Roasted Gulf Shrimp with Romesco Sauce Recipe

This recipe requires almost no effort for maximum reward. Just 10 minutes in the oven plus our special sauce equals tender, juicy shrimp with a kick.

Hands On Time:
20 mins
Total Time:
30 mins
4 to 6 servings
Roasted Gulf Shrimp with Romesco Sauce

Hector Sanchez; Styling: Buffy Hargett Miller


  • 1 1/2 pounds large, peeled, and deveined raw shrimp

  • 1 tablespoon olive oil

  • 1 teaspoon kosher salt

  • 1/2 teaspoon freshly ground black pepper

  • 1 Parchment paper

  • 1/4 (12-oz.) jar roasted red peppers, drained

  • 2 cup slivered almonds, toasted

  • 2 garlic cloves

  • 1 1/2 tablespoons extra virgin olive oil

  • 1 tablespoons red wine vinegar

  • 1 tablespoon fresh lemon juice

  • Garnishes: chopped fresh flat-leaf parsley, sliced chives


  1. Preheat oven to 425°. Toss together shrimp and next 3 ingredients in a large bowl. Place shrimp in a single layer in a parchment paper-lined jelly-roll pan.

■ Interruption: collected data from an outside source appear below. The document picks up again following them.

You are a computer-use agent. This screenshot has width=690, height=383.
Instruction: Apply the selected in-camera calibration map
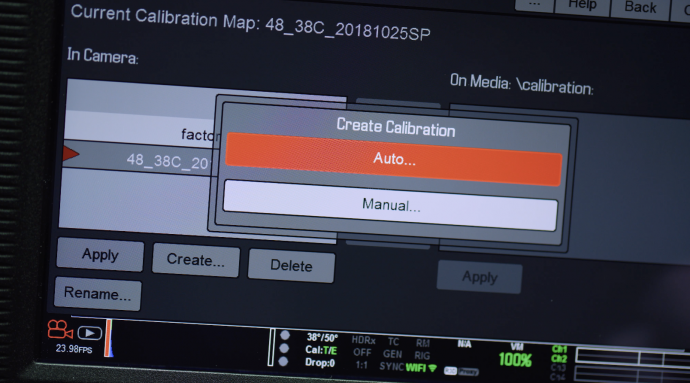click(100, 254)
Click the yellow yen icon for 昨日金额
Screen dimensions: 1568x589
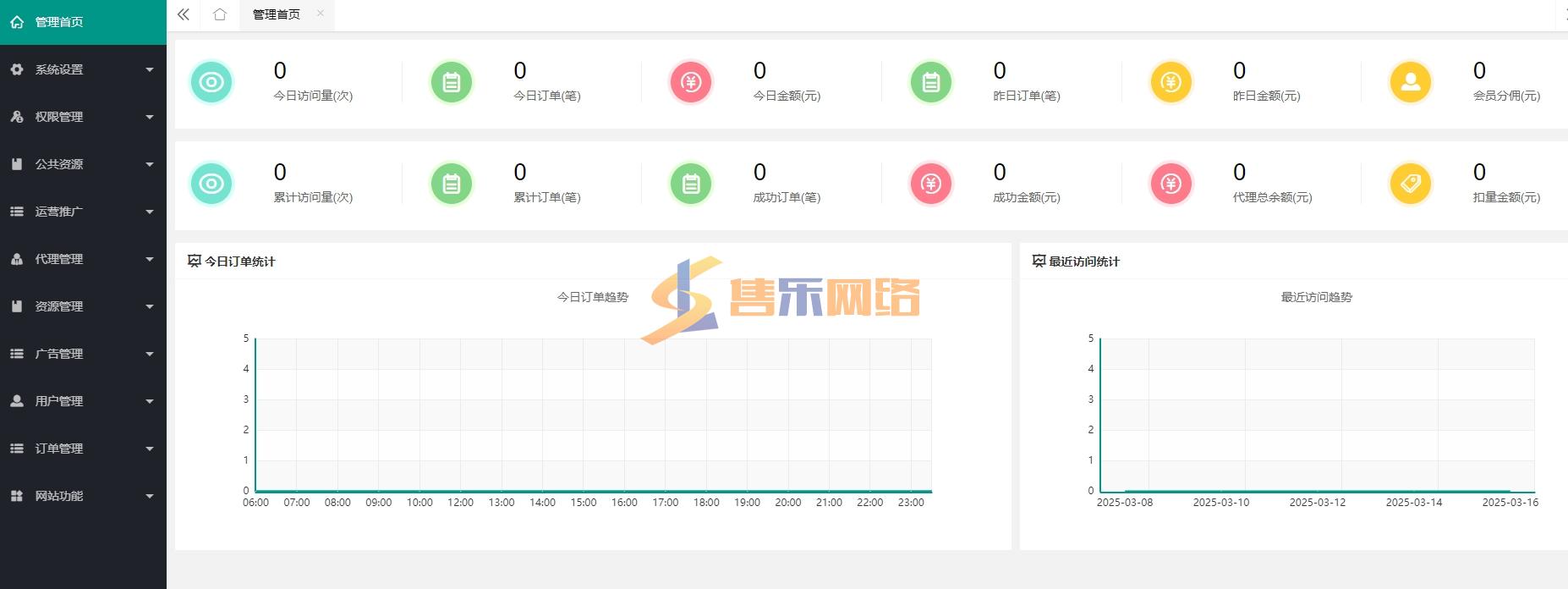pos(1171,82)
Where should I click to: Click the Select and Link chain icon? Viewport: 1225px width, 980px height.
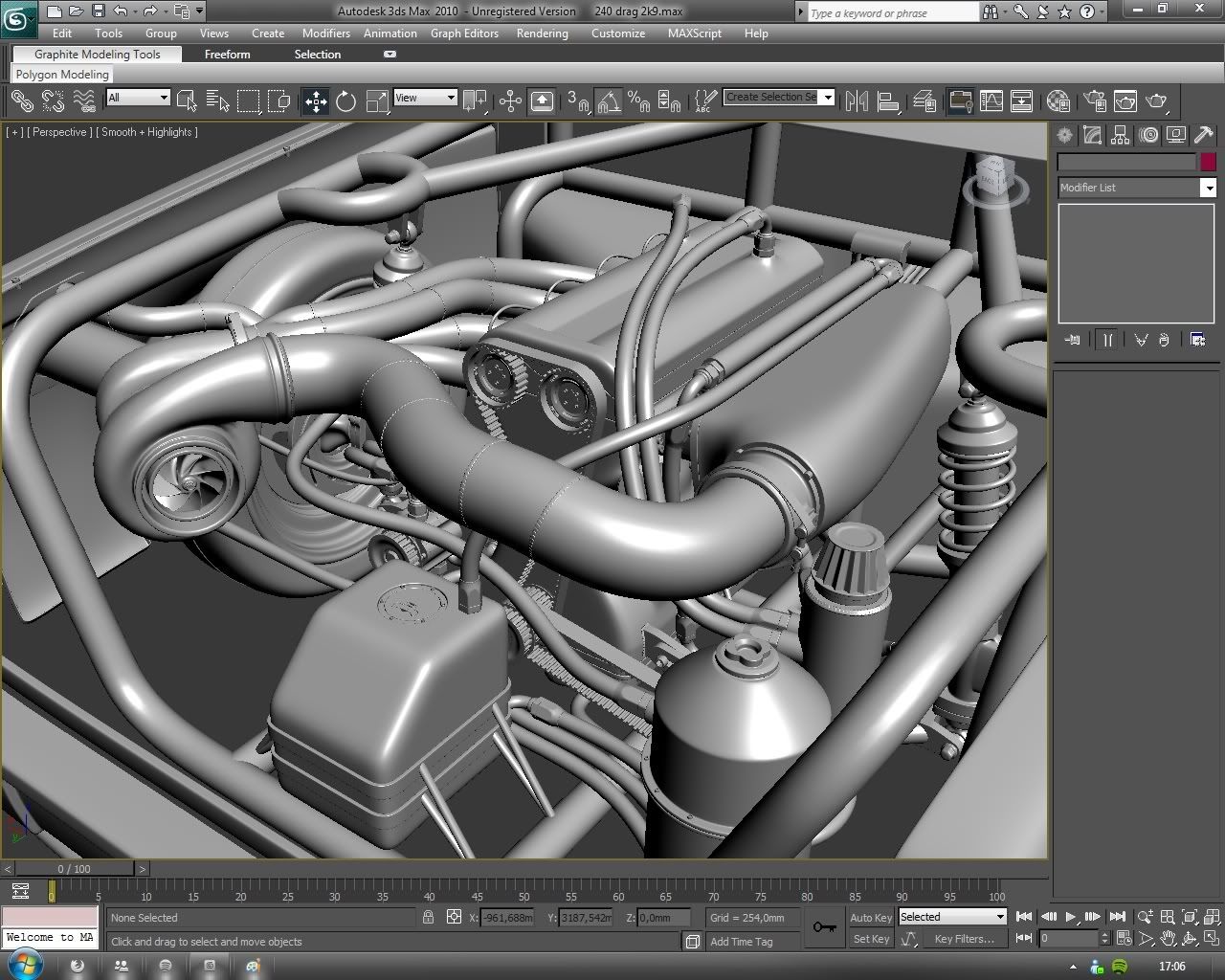pyautogui.click(x=21, y=100)
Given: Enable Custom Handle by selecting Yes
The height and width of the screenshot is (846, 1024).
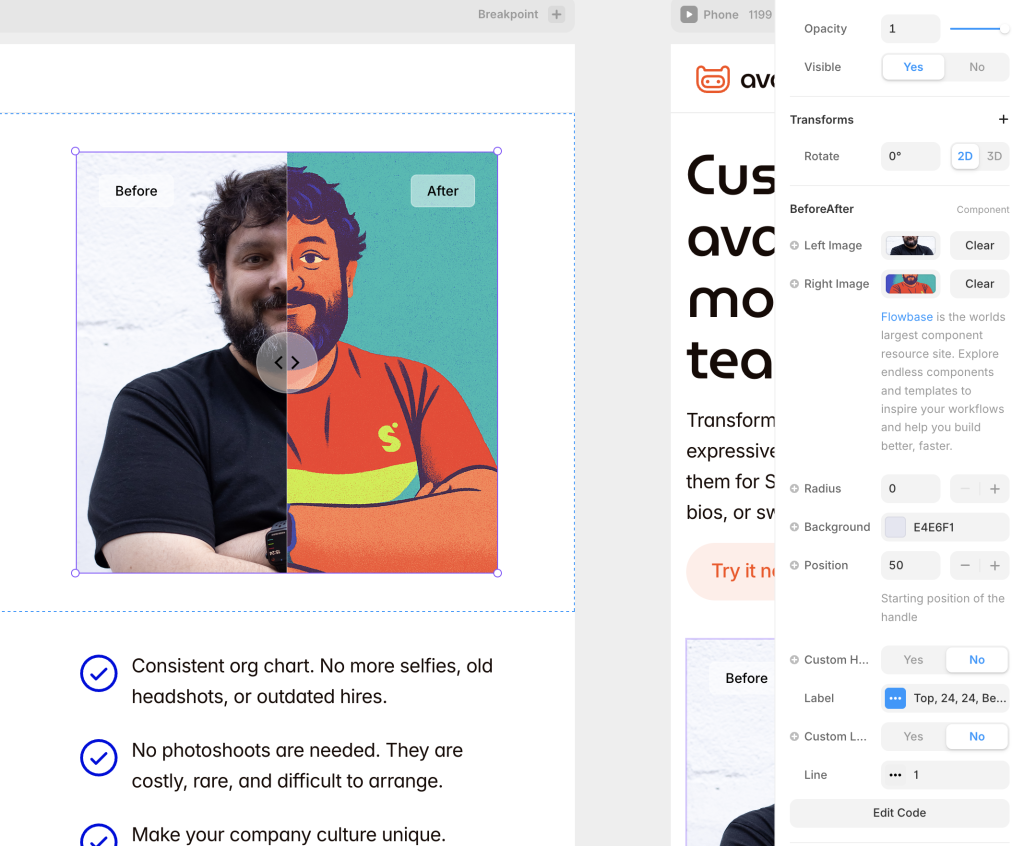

  2. Process roasted peppers and next 5 ingredients in a blender until smooth. Drizzle 1/2 cup sauce over shrimp.

  3. Roast at 425° for 10 minutes or until shrimp turn pink. Serve immediately with remaining sauce.

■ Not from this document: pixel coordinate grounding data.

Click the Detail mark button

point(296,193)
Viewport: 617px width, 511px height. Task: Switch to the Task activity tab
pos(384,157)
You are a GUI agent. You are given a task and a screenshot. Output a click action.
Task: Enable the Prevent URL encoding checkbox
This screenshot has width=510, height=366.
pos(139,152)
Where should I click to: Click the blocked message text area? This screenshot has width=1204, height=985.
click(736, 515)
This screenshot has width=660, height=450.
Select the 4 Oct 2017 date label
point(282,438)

  4. ROASTING IS BEST FOR: Shrimp or large fillets of firm fish, such as snapper, cod, sea bass, and salmon. This is the best technique for whole, dressed fish.

  5. EXPERT ADVICE: Don't crowd the pan. Spread the shrimp or pieces of fish in a single layer to avoid soggy or tough results.